Passados trinta anos, desde o Pentecostes, as conversões
multiplicaram-se em Jerusalém, tomaram toda a Judeia e Samaria,
alcançando os confins da terra. Aliás, havia convertidos até mesmo
na casa de César. Mas era crescimento profundo e radical –
enraizado na doutrina dos santos apóstolos.
Só
pode haver crescimento genuíno com maturidade espiritual. Há uma
grande diferença entre o fruto que por si mesmo amadurece e o que é
posto na estufa. Este pode ser até maior, mas jamais terá a doçura
daquele. Infelizmente, muitas igrejas tornaram-se estufas de crentes.
Suas mensagens, geradas em eficientes departamentos de marketing,
engrandecem o homem e diminuem Deus, exaltam a bênção e humilham o
Abençoador, menosprezam a doutrina da santificação por já não
prezarem o santíssimo Deus.
Aferindo
a qualidade do rebanho de Cristo
Temos
de aferir nossa qualidade não pelas estatísticas, e, sim, pela
doutrina dos apóstolos. Antes recorríamos à Bíblia e,
humildemente, cotejávamos a nossa vida de acordo com a Palavra de
Deus. Hoje, buscamos os gráficos do IBGE e nos aborrecemos quando
nossas expectativas não são cumpridas. Dessa forma, viemos a
substituir o imperioso “ide” do Mestre por metas empresariais. E,
sempre que estas são batidas, distribuímos galardões: reajustes
salariais, viagens e presentes. Se continuarmos assim, não estou
certo se haverá alguma coisa a recebermos no Tribunal de Cristo,
pois a nossa premiação eterna já está sendo usufruída no tempo.
John
Stott não estava errado. A igreja evangélica cresceu e já é
contada aos milhões. Somos, de fato, um oceano vasto, azul e belo.
Infelizmente, tal oceano pode ser atravessado com as águas pelos
artelhos. Quem dera fôssemos como o poço de Jacó! Não tinha a
boca grande nem arrogante. Sua profundidade, contudo, era insondável.

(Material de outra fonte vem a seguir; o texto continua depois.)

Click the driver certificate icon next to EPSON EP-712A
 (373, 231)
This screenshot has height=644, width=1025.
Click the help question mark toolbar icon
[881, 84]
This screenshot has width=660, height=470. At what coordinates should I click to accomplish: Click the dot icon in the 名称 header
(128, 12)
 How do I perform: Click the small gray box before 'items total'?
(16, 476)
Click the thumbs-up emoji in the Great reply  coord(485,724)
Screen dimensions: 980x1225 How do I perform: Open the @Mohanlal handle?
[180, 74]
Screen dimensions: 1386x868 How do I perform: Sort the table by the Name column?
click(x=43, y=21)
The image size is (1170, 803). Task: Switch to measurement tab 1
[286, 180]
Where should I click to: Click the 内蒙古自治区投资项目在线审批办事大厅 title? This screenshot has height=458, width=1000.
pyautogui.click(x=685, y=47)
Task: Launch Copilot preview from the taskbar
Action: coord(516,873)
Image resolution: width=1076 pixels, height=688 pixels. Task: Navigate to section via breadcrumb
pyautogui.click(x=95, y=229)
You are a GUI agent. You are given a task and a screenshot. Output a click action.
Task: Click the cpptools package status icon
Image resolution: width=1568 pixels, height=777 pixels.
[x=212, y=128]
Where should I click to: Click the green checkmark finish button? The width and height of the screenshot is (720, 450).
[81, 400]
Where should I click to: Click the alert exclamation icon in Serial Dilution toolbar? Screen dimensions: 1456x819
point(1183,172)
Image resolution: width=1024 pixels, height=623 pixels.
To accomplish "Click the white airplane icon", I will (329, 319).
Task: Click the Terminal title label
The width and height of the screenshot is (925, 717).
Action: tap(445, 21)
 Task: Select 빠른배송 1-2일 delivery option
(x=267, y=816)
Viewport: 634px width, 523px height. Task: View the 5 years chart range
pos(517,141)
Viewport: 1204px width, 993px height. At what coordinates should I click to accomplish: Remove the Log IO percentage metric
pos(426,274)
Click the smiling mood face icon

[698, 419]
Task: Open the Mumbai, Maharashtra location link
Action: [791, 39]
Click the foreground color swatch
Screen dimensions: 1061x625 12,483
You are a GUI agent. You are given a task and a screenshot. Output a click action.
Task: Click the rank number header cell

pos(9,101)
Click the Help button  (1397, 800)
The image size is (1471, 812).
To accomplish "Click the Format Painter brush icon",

Para que isso venha a acontecer, faz-se urgente que voltemos ao
Cristo de Deus, e deixemos de lado os “jesuses” que, todos os
dias, tiramos de nossa prateleira teológica. Além disso, faz-se
urgente recolocarmos a cruz em nossas mensagens.
Se
agirmos assim, nosso crescimento terá a profundidade do rio de
Ezequiel. De caudaloso e insondável, terá de ser transposto a nado.
Basta de pregarmos o que o povo quer ouvir. Falemos o que as pessoas
precisam escutar. Além do mais, na Igreja não temos clientes, mas
ovelhas ansiosas por ouvir o Bom Pastor.